Sunday, July 23, 2006

trucking down





Driving over to Julie's place, I peered at something at the front of the house. "What's that?" she said.

I stared vainly. "Yes, what is that?" I echoed.

As we drew up, it turned out to be a medium-sized truck on its side just off the road. The driver, a policeman and some onlookers were gathered around.

It seems, Julie's odd-job man told her, that the truck's brakes had failed as it came down the hill and he turned uphill to slow his speed. It almost worked, but the truck had overturned before it slowed sufficiently.

"I heard the air-brakes scream while I was working in the yard," he said. "I thought maybe I'd better start running if he was going to come right onto the property."

And indeed it was a close thing. The truck had come to rest just inches from the fence-line. Another couple of feet and it would have gone through the fence, probably running into one of the pine trees. In that case, I doubt the driver would have been able to scramble out unharmed with the aid of the odd-job man as he did.

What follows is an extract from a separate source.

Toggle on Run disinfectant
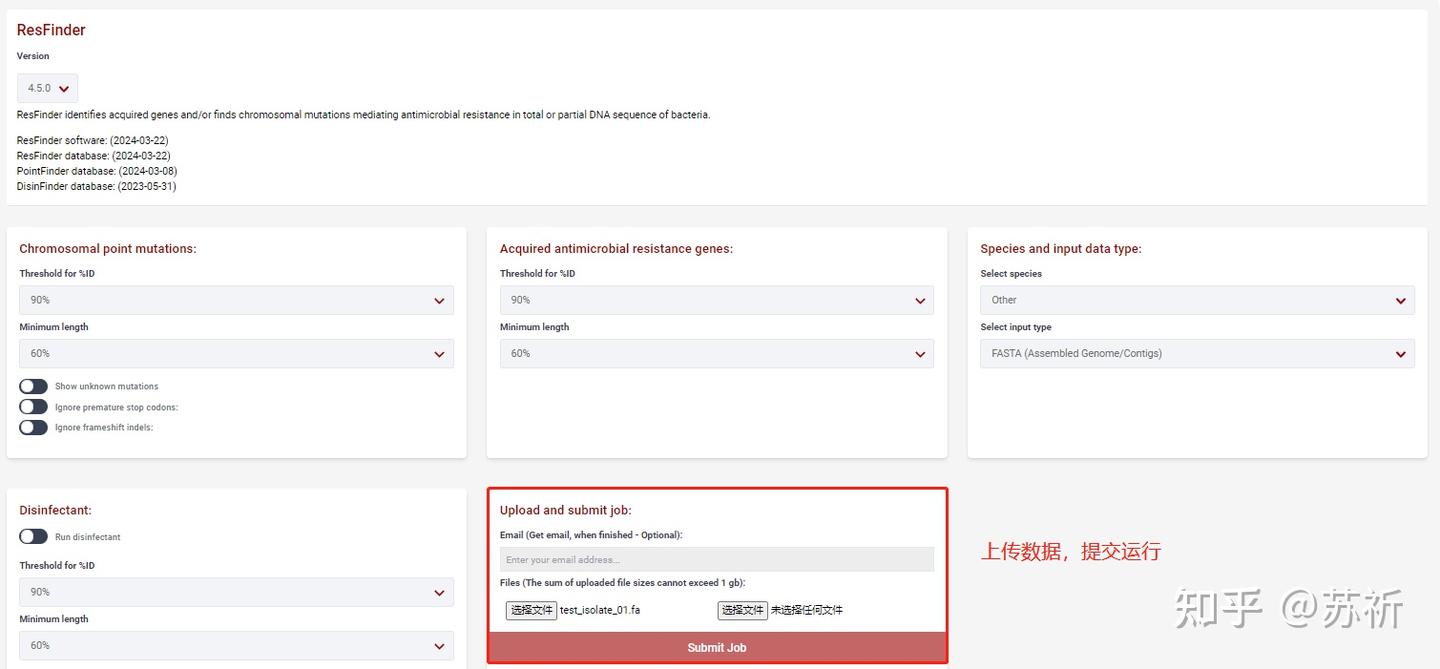The width and height of the screenshot is (1440, 669). (x=31, y=536)

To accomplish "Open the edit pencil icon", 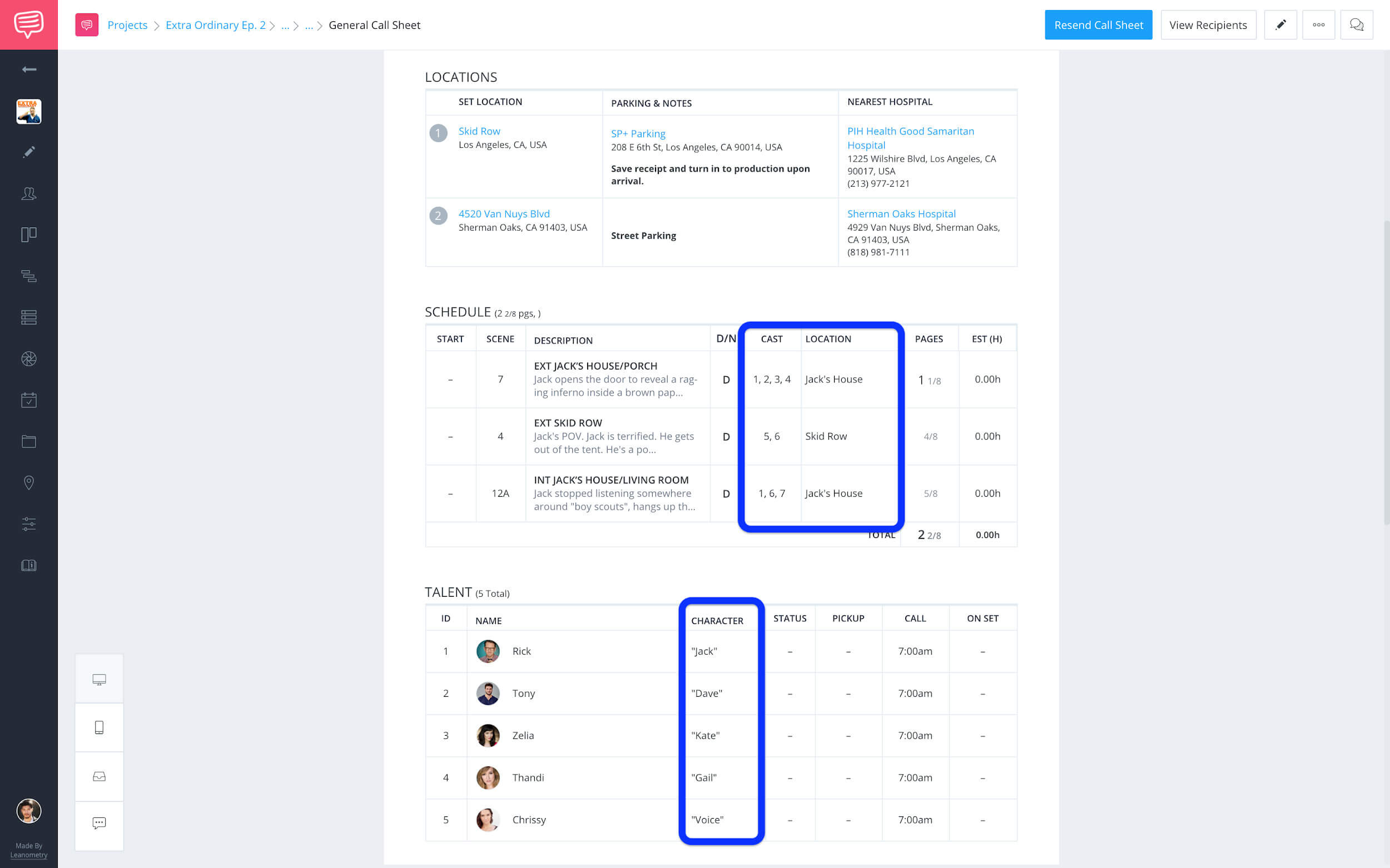I will coord(1280,25).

We made a phone call that we would be delayed – n overturned truck in your back yard certainly counts as "circumstances beyond one's control" – and watched the rest of the affair.

A stout little tow-truck attached two sets of chains and slowly winched it out of the smashed greenery until ever-so-slowly it toppled back onto its wheels again. We left while the crew swarmed over it like mahouts examining an ailing elephant.

I calculated we had time in the afternoon either to go out and get a load of duck food or to stop at Café 73 in Moonah. In the end the Caesar Salad won out.

That evening we attended the Moonah Arts Centre for this month's concert. It was titled Fascinating Rhythm and was billed as featuring cabaret songs and jazz classics, but this was slightly misleading. If anything, the tone was closer to the Metropolitan Opera than it was to Broadway.



Soprano Charlotte McKercher and percussionist Robert Rule gave us an eclectic mixture of music ranging from Kurt Weill to Benjamin Britten – I've never heard Bach played on the marimba before! – culminating in the premiere of a new work by local composer Ian Cresswell based on ancient Japanese love poems.

Not quite what we were expecting but an interesting evening.


Fibber McGee and Molly


ABC Television have been running some interesting British programmes at the weekend this month. The new series of Doctor Who is as intriguing as last year (this week we saw Queen Victoria menaced by an extra-terrestrial werewolf), Catherine the Great is an interesting docu-drama about a historical figure I knew little about, while every episode of Bleak House makes me think this would have made a great Hammer movie.




Julie has brought home some more patients for her chicken hospital. Five young chicks who looked at death's door were rushed over to my house and placed under a reading lamp. One chick, which I thought already dead, was resuscitated with heat and massage.

This makes a total of 14 poultry she has in residence at my house. The total at her place is beyond my figuring out.